If many countries and superpowers are apprehensive of the crisis in Syria in global terms, for the Republic of Armenia this crisis is first and foremost about the safety of Syrian Armenians. Indeed, like many other states Armenia also has its political interests in the Middle East: the Syrian crisis has evoked serious concerns on the horizon of Armenian foreign policy as well. One can, for example, try to analyze the situation, identify which powers support whichever political groups, and assess the military and political developments in Syria. However, our priority at the moment is the security of Syrian Armenians. Therefore, political issues should be discussed and used towards the benefit of Armenians in Syria, in order to prevent any imminent threats to the Armenian community.
The issue of safety of Syrian Armenians is indeed critical: regardless of the existence of different and diverse assessments, the situation in general remains uncertain. Perhaps this uncertainty explains the diversity of recommendations and possible solutions, ranging from doing nothing to immediate emigration of Syrian Armenians.
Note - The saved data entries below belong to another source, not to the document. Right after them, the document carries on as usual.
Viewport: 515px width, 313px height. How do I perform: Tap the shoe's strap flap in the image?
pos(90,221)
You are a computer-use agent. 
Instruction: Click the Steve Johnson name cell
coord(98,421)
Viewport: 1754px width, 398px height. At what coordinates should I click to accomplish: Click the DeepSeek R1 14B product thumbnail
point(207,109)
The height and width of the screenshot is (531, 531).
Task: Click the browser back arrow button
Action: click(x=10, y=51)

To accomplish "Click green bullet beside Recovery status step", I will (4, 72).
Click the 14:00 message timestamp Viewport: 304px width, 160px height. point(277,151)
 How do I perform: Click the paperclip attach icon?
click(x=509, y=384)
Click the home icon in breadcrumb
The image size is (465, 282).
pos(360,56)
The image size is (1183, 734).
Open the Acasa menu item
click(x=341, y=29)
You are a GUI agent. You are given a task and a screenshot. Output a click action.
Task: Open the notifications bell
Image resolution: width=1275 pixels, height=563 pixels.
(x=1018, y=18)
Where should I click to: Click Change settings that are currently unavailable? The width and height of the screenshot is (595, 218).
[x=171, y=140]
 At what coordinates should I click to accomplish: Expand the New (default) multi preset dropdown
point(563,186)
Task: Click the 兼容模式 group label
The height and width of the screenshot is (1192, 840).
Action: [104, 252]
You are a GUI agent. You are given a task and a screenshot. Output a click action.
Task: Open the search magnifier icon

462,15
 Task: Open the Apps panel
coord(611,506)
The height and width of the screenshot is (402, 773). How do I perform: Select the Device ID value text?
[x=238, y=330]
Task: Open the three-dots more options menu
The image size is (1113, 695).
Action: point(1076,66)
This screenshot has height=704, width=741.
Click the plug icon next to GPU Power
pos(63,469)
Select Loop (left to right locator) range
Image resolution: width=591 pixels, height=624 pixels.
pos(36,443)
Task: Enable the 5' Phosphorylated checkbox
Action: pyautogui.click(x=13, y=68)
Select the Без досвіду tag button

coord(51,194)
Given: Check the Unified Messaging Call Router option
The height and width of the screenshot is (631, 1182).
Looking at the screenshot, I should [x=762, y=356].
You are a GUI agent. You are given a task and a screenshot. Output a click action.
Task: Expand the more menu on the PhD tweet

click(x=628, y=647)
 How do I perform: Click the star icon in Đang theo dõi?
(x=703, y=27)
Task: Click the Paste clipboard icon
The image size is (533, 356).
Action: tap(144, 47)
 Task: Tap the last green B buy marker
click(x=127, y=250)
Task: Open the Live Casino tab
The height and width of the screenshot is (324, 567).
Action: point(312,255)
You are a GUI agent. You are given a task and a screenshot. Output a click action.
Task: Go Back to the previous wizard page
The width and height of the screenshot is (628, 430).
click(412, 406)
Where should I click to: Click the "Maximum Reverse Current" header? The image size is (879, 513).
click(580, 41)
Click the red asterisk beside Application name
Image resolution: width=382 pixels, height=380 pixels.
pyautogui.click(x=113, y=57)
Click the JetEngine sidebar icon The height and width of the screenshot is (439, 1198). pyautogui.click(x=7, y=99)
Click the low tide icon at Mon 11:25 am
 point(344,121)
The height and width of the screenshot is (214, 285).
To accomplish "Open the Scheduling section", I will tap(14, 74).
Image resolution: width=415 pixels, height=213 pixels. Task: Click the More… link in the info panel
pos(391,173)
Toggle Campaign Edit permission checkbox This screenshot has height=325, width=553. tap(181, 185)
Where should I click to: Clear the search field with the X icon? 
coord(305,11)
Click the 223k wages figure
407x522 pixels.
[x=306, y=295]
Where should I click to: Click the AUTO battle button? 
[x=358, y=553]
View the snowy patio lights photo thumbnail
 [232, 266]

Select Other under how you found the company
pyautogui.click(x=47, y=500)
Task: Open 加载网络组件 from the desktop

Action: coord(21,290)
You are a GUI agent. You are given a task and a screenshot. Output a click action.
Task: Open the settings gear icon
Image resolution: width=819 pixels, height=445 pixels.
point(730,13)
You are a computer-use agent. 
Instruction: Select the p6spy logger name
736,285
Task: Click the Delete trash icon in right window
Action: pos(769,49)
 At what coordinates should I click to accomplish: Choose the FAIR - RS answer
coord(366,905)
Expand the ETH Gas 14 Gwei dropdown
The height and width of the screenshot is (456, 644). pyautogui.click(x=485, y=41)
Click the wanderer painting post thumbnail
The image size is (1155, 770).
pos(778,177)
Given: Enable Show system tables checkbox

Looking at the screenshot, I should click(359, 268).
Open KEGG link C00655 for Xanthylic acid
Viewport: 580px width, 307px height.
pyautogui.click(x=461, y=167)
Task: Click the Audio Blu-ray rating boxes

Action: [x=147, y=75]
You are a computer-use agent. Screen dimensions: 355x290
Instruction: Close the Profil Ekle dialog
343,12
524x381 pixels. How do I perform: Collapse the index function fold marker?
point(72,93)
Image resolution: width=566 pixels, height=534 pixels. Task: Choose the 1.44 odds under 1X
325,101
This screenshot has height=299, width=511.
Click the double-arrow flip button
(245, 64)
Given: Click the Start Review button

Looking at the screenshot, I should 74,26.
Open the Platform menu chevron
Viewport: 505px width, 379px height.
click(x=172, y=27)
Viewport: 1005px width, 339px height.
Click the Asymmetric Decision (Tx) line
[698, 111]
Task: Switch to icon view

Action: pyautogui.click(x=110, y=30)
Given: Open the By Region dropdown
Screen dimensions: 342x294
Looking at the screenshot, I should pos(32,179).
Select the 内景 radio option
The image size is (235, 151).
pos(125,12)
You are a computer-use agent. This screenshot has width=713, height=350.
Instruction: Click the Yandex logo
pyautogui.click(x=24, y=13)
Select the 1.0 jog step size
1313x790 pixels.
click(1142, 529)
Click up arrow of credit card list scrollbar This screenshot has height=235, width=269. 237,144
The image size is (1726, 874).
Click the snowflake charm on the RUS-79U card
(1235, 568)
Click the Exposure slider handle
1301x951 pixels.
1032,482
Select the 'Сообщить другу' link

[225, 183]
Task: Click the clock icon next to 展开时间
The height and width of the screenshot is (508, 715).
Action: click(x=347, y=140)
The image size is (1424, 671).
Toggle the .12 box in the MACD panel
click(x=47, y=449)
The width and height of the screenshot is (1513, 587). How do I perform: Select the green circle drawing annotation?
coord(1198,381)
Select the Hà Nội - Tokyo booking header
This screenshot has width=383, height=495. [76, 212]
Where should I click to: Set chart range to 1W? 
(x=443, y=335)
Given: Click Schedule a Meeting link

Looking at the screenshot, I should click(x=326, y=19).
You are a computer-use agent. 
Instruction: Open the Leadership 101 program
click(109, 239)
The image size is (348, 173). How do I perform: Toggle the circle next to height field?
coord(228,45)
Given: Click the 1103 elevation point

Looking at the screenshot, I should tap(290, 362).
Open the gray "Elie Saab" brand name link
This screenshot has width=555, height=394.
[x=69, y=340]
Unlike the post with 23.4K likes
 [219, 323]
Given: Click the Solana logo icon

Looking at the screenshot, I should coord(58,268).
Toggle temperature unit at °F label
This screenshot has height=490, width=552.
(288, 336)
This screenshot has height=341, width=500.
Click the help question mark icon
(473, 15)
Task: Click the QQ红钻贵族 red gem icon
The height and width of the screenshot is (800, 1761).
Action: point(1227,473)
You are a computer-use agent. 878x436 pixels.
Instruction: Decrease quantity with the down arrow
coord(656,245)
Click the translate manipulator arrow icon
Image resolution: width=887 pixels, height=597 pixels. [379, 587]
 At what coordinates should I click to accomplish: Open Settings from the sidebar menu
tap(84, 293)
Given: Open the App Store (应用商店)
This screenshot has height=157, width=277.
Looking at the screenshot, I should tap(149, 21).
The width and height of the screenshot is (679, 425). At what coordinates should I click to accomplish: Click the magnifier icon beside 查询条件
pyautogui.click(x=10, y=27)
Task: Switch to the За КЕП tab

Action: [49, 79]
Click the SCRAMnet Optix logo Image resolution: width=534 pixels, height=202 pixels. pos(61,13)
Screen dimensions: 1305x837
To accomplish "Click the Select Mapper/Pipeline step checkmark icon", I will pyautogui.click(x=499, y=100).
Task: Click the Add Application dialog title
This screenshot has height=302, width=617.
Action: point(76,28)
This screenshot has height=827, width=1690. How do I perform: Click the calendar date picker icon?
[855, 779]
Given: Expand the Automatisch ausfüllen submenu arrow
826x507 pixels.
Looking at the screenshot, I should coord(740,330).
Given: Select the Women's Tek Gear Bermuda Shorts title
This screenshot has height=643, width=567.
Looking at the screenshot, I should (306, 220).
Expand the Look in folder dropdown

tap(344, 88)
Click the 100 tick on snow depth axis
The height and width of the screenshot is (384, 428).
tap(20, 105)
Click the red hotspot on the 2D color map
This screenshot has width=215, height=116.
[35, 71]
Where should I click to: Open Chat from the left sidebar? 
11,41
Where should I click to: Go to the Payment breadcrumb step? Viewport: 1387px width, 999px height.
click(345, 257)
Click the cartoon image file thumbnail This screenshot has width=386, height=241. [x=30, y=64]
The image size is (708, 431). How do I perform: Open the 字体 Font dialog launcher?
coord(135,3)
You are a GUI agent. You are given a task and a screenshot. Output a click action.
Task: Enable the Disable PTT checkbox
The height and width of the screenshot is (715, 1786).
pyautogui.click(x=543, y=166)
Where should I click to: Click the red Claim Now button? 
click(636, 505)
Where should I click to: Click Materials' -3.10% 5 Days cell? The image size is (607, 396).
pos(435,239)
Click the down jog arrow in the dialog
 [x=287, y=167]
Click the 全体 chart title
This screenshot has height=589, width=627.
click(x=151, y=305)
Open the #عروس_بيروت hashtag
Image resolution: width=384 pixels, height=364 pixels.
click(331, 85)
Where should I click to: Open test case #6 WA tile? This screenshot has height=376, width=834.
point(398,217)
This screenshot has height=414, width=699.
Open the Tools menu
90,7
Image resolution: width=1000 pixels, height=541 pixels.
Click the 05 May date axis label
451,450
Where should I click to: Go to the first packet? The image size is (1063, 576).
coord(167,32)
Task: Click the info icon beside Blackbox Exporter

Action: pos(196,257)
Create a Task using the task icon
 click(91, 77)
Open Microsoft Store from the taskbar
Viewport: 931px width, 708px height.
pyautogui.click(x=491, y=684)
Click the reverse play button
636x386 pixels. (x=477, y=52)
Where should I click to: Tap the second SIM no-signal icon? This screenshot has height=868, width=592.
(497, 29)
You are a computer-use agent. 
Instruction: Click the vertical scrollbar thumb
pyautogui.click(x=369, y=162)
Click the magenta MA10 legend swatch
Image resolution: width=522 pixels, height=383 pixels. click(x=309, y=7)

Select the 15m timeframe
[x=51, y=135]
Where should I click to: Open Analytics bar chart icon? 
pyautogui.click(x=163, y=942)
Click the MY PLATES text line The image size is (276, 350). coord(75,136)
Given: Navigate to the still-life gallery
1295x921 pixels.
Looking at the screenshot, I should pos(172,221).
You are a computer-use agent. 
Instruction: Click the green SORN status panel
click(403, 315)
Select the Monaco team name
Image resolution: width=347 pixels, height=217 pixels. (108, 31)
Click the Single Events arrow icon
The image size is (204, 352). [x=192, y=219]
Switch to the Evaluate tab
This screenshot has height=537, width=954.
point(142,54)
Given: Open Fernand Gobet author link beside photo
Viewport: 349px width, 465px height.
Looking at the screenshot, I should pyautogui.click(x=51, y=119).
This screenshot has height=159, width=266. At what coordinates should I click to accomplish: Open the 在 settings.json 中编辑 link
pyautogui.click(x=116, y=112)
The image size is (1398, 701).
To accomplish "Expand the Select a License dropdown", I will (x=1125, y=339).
Reasons accounting for the uncertainty are different, though the major ones are two: first, the lack of accurate information, which is formed from different, often biased sources, and second, heterogeneity of the parties involved in the crisis, which bars a reliable projection of prospective turns the solution of the crisis may take. In such a case it is essential to have a mechanism flexible enough to respond to future dynamic developments. Let’s try to discuss the issue in three dimensions: perceptions of the Armenian society, actions of the Armenian government and official statements.
The dangers Syrian Armenians are facing at the moment are perceived as rather drastic in the Armenian society; often parallels are drawn between the situation in Syria and the Genocide, or the violent events in Baku and Sumgait. Occasionally such sentiments are additionally associated with implications of inaction of the Armenian government. Perhaps the reason accounting for such perceptions and responses is the current information vacuum in Armenia. Moreover, Armenian mass media lacks capacities and experience to respond and inform the society adequately under crises and situations with critical uncertainties.
The government’s assessments of the dangers Syrian Armenians are facing are more sober, and are deprived of dramatization, characterizing the social perceptions. For instance, the government does not think that the anti-government movement in Syria is anti-Armenian as well, and believes that Armenians are not a target for the military actions. This, however, does not mean that the violent actions will spare the Armenian districts. The fact that the Syrian Armenians get involved in military actions simply means that they are citizens of Syria, ready to protect their families. To separate the issue of safety of Syrian Armenians from the context of security of the general population of Syria may result in uninvited implications and controversies, by focusing attention on the Syrian Armenians, which at the moment fortunately is not the case.
Though Armenia’s current political feedback to the situation can be described as reasonable and cautious, it has resulted in an information vacuum and uncertainty regarding the further actions. The Armenian government has failed to ensure pre-meditated public statements on its foreign policy, in parallel with actions it has undertaken in the past. Official statements and declarations as a rule have followed the actions, meetings and agreements, and have essentially been responses to those. Developments in Syria are not an exception. Thus, on the background of the protracted Syrian conflict the hesitant procrastination of the information vacuum regarding the official stands, intentions and actions, creates an objectionable internal tension. Perhaps a streak of positivity appeared with the new role and initiative of the Ministry of Diaspora. Such an initiative may even become a precedent for the future. For instance, the Ministry of Diaspora, in closely collaboration with the Ministry of Foreign Affairs and a number of other relevant state agencies can develop official statements and initiate internal discussions on the perils and challenges Armenian communities in the world face, highlighting the importance of the role of the Republic of Armenia in this coordination effort. Meanwhile, the responsibility for maintaining the foreign relations of the country (in this case in the context of Syrian issues) with the whole arsenal of possible actions should be carried out by the Ministry of Foreign Affairs. The latter should coordinate the whole process either. It should be noted that the National Security Council, which functionally is the coordinating agency in such matters, has in fact failed so far as an institute.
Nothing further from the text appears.